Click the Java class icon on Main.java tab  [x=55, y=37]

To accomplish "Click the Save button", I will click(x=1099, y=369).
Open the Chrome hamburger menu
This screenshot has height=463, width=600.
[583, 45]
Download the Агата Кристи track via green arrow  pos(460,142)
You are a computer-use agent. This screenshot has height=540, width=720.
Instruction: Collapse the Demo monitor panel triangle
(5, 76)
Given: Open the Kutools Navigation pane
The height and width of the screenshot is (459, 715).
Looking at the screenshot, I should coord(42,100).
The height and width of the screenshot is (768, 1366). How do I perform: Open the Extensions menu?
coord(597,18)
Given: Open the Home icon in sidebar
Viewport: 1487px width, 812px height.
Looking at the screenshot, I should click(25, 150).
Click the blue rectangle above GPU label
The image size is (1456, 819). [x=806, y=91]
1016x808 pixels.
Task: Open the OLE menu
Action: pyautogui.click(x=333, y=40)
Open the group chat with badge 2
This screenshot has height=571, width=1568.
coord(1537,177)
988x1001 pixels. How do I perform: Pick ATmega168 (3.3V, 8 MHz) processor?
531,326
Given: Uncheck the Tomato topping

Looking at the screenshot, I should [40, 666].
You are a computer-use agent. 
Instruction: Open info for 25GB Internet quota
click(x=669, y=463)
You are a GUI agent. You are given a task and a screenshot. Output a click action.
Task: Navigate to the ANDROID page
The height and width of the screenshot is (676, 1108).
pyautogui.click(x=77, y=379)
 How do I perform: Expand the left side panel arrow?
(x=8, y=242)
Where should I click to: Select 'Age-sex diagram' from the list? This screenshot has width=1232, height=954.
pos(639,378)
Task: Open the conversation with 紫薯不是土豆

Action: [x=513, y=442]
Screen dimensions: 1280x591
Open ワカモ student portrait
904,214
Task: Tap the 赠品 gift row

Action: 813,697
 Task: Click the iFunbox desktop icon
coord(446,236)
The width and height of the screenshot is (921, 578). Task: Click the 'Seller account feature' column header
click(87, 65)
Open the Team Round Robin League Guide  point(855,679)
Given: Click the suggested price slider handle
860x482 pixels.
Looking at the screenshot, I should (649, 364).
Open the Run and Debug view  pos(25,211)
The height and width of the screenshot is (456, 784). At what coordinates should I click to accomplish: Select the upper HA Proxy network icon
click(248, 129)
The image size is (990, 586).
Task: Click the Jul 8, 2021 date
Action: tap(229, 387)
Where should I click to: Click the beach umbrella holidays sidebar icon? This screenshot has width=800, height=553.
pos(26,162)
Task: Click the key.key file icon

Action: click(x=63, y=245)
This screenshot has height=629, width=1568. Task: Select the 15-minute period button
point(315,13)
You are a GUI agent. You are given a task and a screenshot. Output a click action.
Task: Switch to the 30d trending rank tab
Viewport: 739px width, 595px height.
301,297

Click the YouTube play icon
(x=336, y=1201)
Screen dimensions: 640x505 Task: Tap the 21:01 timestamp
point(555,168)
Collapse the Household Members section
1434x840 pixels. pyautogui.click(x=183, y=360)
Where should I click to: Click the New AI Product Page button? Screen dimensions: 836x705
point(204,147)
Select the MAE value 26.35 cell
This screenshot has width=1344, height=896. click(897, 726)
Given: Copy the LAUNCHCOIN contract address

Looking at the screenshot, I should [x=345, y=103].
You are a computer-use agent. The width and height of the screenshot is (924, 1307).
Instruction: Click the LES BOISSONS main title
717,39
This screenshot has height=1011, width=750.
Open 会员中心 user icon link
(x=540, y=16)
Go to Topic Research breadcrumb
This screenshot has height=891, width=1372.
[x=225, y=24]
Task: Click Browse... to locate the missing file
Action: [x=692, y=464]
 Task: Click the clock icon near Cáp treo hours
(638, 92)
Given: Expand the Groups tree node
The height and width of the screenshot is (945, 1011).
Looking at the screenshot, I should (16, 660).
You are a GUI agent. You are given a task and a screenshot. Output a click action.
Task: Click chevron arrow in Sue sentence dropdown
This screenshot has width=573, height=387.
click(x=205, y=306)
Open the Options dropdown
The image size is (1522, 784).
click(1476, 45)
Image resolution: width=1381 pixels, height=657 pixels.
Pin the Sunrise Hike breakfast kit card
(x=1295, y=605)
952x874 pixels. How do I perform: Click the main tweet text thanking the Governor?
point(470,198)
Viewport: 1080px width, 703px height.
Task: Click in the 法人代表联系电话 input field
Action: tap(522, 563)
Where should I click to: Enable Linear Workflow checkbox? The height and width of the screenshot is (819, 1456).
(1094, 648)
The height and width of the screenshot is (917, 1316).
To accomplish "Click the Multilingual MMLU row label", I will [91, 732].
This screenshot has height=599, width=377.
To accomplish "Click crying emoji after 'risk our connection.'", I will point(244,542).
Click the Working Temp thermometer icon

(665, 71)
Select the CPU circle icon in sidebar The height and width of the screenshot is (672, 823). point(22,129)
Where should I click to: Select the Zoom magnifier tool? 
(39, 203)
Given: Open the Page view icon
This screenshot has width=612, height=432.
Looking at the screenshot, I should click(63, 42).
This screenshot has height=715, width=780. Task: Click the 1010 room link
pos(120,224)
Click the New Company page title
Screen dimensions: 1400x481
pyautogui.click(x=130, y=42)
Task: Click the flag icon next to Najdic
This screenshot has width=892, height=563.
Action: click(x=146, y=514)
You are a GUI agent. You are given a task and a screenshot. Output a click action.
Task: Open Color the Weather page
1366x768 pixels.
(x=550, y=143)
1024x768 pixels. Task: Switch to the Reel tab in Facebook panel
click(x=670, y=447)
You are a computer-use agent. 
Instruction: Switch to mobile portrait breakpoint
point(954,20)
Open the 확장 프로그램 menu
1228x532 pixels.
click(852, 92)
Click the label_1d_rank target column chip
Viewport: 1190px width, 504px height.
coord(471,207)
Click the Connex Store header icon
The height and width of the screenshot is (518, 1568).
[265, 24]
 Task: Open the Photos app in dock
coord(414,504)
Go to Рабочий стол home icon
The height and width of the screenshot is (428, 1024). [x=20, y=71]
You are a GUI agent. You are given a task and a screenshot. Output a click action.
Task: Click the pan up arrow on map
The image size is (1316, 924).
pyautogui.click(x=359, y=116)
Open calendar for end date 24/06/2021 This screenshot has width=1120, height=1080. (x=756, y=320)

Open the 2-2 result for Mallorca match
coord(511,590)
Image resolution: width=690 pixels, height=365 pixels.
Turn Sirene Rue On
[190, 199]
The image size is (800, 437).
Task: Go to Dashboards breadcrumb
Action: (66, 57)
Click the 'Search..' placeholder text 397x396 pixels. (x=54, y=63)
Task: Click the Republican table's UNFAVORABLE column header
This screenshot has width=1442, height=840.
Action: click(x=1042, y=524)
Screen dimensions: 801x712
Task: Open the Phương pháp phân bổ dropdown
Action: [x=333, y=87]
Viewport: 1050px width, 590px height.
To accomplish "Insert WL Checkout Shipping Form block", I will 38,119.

#### INSTRUCTIONS FOR THE TASK
Output the material above exactly, but only from the line that carries "This screenshot has height=599, width=377." through the line that carries "Click the Connex Store header icon".

#### ANSWER TO THIS TASK
This screenshot has height=599, width=377.
To accomplish "Click crying emoji after 'risk our connection.'", I will point(244,542).
Click the Working Temp thermometer icon

(665, 71)
Select the CPU circle icon in sidebar The height and width of the screenshot is (672, 823). point(22,129)
Where should I click to: Select the Zoom magnifier tool? 
(39, 203)
Given: Open the Page view icon
This screenshot has width=612, height=432.
Looking at the screenshot, I should click(63, 42).
This screenshot has height=715, width=780. Task: Click the 1010 room link
pos(120,224)
Click the New Company page title
Screen dimensions: 1400x481
pyautogui.click(x=130, y=42)
Task: Click the flag icon next to Najdic
This screenshot has width=892, height=563.
Action: click(x=146, y=514)
You are a GUI agent. You are given a task and a screenshot. Output a click action.
Task: Open Color the Weather page
1366x768 pixels.
(x=550, y=143)
1024x768 pixels. Task: Switch to the Reel tab in Facebook panel
click(x=670, y=447)
You are a computer-use agent. 
Instruction: Switch to mobile portrait breakpoint
point(954,20)
Open the 확장 프로그램 menu
1228x532 pixels.
click(852, 92)
Click the label_1d_rank target column chip
Viewport: 1190px width, 504px height.
coord(471,207)
Click the Connex Store header icon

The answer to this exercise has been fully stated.